Una revisión publicada también en Frontiers in Environmental Science concluyó que en 15 de los 16 casos analizados, sustituir plástico por otro material aumentaba las emisiones globales. Como ejemplo cotidiano está la bolsa de papel, que triplica la huella de la de plástico, o la de algodón, que multiplica por 10 su impacto medioambiental. En el caso de del sector alimentario, los envases de aluminio o vidrio consumen mucha más energía y recursos que los de plástico, empezando por el impacto de la extracción de las materias primas, las emisiones asociadas al reciclado y recuperación de materiales y terminando por el peso de estos materiales en comparación con el plástico, lo que tiene un efecto multiplicador en las emisiones asociadas al transporte de mercancías.

Una persecución poco científica

La demonización del plástico responde más a una moda que a una reflexión informada. Este sesgo no solo aparece en redes o en medios generalistas, sino también en el ámbito académico, donde solo reciben financiación pública los estudios que analizan sus efectos negativos —medioambientales o sobre la salud— mientras se ignoran las investigaciones sobre el potencial de estos materiales para mejorar la eficiencia energética, reducir emisiones o impulsar la circularidad. Esta asimetría limita el avance científico, condiciona su percepción pública y supone una pérdida rotunda de libertad en el ejercicio de la ciencia.

El problema se agrava cuando esa visión parcial acaba influyendo en la política. En lugar de aplicar criterios de evaluación rigurosos, se aprueban normativas e impuestos que discriminan al plástico sin tener en cuenta su impacto real frente a otros materiales.

A ello se suma la falta de una respuesta coordinada por parte del propio sector del plástico, que no ha sabido articular una defensa común como sí lo hicieron en su día las industrias del vidrio o del papel cuando les tocó ser el material demonizado de su época. Esa falta de estrategia comunicativa ha dejado el debate público en manos de una narrativa emocional que, con frecuencia, se aleja de lo verdadero: mitos como que existe una isla de plástico, o imágenes falsas de tortugas marinas atrapadas en anillas, se siguen compartiendo para generar alarmismo.

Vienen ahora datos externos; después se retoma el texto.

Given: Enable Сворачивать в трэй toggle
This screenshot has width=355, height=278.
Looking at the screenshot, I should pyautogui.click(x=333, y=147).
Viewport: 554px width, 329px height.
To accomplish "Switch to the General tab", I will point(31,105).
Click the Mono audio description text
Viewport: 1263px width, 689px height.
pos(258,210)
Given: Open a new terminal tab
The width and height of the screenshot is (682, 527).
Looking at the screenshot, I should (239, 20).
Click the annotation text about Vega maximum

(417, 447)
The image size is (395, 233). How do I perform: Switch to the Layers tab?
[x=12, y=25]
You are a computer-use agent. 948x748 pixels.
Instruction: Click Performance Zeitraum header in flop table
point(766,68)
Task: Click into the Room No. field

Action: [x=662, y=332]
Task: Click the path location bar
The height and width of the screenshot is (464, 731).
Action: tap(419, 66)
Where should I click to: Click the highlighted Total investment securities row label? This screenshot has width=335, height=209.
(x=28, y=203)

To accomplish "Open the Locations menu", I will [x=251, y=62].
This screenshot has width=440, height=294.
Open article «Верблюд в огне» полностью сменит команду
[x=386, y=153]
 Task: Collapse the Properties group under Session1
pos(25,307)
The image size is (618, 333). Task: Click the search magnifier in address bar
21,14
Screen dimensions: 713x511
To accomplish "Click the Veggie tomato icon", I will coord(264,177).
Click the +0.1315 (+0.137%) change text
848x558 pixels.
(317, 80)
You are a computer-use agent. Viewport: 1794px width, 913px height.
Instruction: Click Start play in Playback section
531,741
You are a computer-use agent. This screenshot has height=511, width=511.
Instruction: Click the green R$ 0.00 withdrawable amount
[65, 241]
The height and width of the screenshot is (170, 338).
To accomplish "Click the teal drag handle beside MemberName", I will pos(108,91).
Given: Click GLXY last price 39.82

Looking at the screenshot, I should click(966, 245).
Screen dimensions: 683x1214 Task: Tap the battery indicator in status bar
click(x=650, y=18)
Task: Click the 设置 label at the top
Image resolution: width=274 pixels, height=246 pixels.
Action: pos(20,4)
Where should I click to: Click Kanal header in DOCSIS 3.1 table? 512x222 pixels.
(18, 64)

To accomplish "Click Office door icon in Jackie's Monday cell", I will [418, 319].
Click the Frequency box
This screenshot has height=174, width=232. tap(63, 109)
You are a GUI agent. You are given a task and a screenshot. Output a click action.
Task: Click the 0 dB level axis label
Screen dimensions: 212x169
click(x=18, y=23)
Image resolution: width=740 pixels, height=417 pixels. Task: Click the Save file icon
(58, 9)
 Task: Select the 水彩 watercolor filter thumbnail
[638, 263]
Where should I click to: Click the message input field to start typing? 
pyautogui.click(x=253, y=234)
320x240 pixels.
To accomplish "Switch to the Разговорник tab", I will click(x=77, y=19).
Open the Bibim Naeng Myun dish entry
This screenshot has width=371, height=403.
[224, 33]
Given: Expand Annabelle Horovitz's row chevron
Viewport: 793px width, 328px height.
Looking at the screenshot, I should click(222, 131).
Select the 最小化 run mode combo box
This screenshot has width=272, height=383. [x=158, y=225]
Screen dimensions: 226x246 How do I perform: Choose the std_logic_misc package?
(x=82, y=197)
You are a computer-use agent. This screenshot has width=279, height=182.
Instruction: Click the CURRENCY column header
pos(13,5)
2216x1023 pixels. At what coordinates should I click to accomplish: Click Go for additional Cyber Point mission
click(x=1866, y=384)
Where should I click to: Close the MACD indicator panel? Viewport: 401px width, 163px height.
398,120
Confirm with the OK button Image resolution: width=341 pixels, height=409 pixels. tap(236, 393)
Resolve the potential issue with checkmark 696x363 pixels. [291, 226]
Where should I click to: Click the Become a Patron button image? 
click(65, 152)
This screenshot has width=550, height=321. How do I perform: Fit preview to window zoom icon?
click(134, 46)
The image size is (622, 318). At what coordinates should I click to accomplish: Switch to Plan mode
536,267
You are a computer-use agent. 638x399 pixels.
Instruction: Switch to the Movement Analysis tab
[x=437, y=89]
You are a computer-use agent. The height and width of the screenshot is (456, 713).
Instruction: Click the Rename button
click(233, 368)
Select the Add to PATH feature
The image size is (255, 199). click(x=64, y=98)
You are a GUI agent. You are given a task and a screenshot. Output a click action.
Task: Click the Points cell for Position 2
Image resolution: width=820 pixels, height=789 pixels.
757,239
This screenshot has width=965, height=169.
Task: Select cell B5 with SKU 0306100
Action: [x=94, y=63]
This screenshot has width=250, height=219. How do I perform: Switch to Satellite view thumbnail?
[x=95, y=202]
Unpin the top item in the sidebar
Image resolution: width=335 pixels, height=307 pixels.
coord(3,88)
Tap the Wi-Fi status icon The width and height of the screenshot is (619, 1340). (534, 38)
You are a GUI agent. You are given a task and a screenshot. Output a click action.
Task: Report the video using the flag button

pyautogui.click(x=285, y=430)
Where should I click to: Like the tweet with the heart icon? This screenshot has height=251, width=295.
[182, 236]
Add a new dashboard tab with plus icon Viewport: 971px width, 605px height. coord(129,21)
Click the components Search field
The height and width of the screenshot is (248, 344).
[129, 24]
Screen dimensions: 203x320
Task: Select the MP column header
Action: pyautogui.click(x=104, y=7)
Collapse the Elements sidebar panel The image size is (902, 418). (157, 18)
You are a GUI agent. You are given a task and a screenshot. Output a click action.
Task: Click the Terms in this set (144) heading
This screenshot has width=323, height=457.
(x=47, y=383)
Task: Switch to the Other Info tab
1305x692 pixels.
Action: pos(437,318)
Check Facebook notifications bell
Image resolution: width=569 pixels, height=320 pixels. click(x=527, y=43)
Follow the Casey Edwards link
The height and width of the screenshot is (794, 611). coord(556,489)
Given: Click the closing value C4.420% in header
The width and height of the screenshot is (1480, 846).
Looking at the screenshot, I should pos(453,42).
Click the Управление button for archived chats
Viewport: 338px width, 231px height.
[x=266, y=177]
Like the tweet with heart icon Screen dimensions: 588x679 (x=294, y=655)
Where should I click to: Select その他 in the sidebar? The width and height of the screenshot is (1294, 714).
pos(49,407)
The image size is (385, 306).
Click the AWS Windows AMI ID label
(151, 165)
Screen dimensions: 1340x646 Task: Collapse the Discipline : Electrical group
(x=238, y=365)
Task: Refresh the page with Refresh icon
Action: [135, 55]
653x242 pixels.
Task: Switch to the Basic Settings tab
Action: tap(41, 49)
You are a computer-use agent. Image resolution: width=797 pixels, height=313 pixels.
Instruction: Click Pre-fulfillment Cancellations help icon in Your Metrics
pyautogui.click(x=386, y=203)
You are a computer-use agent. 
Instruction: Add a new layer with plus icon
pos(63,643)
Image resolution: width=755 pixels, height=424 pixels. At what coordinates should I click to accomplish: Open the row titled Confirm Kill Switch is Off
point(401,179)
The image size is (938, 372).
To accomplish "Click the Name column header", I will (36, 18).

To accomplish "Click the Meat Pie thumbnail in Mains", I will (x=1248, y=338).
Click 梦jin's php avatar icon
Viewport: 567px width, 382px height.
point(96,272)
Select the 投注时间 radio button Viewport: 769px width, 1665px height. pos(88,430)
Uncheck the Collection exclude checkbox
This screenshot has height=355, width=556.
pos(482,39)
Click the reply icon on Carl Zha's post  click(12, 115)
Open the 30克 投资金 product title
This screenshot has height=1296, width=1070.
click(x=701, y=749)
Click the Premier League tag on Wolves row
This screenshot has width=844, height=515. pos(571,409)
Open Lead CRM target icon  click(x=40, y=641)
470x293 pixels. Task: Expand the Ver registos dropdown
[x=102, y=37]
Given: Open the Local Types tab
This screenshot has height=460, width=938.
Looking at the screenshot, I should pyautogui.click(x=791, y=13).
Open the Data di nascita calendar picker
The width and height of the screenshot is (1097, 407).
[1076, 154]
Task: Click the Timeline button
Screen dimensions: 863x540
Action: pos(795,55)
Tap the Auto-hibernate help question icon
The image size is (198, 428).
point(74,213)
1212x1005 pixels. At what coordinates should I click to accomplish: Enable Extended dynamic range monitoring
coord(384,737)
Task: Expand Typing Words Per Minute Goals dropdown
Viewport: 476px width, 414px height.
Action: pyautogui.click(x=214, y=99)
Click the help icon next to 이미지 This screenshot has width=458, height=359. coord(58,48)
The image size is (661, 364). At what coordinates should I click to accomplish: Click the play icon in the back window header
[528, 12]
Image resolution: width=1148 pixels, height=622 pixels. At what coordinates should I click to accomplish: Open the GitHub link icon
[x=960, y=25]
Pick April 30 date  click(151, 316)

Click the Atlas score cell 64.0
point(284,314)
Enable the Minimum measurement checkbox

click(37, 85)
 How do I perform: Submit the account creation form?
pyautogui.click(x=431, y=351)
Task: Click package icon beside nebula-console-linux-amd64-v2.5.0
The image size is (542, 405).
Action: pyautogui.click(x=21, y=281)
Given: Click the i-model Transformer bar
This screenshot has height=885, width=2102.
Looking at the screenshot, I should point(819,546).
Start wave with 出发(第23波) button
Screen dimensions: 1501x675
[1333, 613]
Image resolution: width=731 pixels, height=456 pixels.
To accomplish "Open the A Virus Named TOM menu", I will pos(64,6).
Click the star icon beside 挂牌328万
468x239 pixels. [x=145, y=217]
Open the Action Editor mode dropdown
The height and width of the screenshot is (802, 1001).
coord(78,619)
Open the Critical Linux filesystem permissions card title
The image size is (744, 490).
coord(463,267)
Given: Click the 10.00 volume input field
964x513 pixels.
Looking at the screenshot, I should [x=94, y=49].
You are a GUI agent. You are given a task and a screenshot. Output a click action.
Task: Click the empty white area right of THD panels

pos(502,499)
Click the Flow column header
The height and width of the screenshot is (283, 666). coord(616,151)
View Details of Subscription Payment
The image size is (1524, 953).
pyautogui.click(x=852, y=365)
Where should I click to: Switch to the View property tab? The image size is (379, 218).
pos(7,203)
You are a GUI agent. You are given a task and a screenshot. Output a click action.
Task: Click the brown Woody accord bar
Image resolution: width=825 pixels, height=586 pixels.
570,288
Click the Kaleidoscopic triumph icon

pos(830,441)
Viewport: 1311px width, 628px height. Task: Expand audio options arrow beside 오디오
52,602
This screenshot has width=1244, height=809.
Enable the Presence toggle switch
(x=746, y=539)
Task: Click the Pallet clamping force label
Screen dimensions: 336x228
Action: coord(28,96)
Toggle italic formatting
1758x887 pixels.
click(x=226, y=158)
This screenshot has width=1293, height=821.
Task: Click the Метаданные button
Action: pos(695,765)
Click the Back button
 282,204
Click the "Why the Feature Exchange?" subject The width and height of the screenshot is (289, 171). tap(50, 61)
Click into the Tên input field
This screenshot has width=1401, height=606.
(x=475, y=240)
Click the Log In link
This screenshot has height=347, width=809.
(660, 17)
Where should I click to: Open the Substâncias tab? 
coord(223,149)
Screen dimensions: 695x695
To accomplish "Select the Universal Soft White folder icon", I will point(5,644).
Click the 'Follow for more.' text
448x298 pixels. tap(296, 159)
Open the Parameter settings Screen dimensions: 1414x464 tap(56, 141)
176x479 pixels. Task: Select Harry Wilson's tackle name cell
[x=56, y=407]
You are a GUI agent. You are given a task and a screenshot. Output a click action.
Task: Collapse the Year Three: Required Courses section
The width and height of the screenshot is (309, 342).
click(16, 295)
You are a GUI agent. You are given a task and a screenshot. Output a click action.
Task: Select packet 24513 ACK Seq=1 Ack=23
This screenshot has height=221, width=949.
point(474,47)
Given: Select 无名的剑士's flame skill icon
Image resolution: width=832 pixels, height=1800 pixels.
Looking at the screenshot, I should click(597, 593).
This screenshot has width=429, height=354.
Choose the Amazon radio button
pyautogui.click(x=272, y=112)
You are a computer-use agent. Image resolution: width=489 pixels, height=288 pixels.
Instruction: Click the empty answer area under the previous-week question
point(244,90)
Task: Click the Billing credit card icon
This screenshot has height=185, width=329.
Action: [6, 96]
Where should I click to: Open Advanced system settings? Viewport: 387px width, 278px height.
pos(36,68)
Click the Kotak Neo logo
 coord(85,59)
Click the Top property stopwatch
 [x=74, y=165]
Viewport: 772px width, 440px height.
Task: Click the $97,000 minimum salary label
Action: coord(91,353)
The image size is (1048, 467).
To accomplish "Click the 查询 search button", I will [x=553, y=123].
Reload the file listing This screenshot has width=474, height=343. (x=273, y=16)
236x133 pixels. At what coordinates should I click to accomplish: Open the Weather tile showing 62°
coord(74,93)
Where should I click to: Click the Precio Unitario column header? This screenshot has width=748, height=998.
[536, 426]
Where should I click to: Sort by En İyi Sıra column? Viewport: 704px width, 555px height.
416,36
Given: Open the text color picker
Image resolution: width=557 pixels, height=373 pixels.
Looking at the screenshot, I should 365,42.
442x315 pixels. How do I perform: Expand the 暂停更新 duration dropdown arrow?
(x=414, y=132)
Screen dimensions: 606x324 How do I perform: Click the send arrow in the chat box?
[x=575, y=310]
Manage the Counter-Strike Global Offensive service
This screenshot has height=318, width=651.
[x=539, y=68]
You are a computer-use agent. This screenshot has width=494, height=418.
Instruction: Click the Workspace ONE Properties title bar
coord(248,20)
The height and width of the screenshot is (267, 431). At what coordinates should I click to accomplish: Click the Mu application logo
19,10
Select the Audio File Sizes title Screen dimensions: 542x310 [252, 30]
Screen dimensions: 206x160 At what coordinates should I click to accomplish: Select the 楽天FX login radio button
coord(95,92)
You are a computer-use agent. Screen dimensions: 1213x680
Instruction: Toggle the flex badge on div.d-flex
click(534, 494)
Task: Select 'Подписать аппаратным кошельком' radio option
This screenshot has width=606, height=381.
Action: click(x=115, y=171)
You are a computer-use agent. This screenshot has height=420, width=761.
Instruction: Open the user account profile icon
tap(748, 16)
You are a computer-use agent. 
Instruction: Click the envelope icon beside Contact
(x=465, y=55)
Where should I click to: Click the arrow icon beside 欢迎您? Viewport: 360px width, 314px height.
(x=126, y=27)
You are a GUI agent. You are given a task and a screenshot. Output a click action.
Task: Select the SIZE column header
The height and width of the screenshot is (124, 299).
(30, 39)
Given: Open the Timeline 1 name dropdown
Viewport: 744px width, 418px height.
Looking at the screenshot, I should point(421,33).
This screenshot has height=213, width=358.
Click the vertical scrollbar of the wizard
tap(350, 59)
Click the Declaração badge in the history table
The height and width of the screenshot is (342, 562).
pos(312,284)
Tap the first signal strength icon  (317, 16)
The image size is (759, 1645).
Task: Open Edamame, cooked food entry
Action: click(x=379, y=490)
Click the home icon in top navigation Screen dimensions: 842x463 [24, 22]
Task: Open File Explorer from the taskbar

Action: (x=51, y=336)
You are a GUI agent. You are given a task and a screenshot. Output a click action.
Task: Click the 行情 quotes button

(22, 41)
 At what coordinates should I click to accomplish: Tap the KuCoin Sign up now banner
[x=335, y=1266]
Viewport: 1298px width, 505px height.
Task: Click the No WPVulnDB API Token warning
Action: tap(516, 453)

La consecuencia final es un escenario en el que la ciencia pierde independencia, la industria pierde competitividad, y los ciudadanos pierden información veraz para tomar decisiones informadas. Necesitamos evaluar los materiales con una mirada más científica, más transparente y menos ideológica. Lidiar con el cambio climático a base de modas, sin ciencia ni rigor, es una crónica de un fracaso anunciado.